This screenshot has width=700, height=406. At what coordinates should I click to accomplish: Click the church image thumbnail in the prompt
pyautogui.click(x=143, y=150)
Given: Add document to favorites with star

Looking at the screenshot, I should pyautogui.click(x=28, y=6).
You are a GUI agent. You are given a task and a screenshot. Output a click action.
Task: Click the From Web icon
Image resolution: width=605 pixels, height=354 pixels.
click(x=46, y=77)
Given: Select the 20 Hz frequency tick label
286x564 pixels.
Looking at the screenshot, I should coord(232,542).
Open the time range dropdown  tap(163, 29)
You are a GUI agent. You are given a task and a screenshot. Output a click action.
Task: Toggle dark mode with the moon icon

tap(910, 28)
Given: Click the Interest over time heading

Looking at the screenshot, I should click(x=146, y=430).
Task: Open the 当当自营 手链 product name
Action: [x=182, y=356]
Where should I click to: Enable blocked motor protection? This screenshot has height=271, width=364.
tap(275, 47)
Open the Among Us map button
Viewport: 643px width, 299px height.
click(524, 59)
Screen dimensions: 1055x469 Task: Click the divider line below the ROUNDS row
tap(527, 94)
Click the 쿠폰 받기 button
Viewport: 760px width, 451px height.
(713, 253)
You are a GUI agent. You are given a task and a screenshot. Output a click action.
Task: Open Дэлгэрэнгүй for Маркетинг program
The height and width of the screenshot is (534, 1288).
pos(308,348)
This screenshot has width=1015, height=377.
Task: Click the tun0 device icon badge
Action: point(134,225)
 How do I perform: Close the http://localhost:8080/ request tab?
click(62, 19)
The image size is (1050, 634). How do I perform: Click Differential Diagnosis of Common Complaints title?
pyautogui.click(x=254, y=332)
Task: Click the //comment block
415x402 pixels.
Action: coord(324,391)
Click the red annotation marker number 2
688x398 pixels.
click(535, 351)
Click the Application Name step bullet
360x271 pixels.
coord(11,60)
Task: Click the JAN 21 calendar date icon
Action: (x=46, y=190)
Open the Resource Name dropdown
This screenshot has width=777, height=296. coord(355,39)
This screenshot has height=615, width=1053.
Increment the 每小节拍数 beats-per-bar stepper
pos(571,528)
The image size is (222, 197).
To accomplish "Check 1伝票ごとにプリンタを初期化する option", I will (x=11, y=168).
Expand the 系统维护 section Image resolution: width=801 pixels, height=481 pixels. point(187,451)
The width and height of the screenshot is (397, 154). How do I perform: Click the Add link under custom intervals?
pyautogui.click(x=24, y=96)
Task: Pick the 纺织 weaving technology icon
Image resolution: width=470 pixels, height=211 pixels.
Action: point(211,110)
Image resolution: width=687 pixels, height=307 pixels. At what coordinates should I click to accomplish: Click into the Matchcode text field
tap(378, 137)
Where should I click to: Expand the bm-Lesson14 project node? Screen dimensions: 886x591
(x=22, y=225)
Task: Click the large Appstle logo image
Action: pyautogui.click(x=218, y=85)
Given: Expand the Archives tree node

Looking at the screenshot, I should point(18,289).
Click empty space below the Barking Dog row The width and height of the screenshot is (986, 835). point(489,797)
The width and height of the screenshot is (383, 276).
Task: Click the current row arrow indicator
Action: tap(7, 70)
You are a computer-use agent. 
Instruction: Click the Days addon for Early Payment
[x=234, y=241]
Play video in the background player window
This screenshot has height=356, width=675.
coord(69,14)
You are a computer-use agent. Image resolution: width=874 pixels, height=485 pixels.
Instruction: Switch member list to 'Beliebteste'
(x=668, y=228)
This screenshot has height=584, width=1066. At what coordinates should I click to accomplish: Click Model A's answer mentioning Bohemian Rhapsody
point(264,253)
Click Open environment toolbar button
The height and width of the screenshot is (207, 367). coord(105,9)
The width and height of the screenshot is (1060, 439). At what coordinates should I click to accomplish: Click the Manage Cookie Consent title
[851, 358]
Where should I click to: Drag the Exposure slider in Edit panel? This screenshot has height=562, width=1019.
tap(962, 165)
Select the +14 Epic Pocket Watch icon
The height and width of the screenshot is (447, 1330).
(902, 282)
::::::
__TASK PROMPT__
Show all of the lines above in which "Select" is present.

__EXERCISE SOLUTION__
Given: Select the 20 Hz frequency tick label
Select the +14 Epic Pocket Watch icon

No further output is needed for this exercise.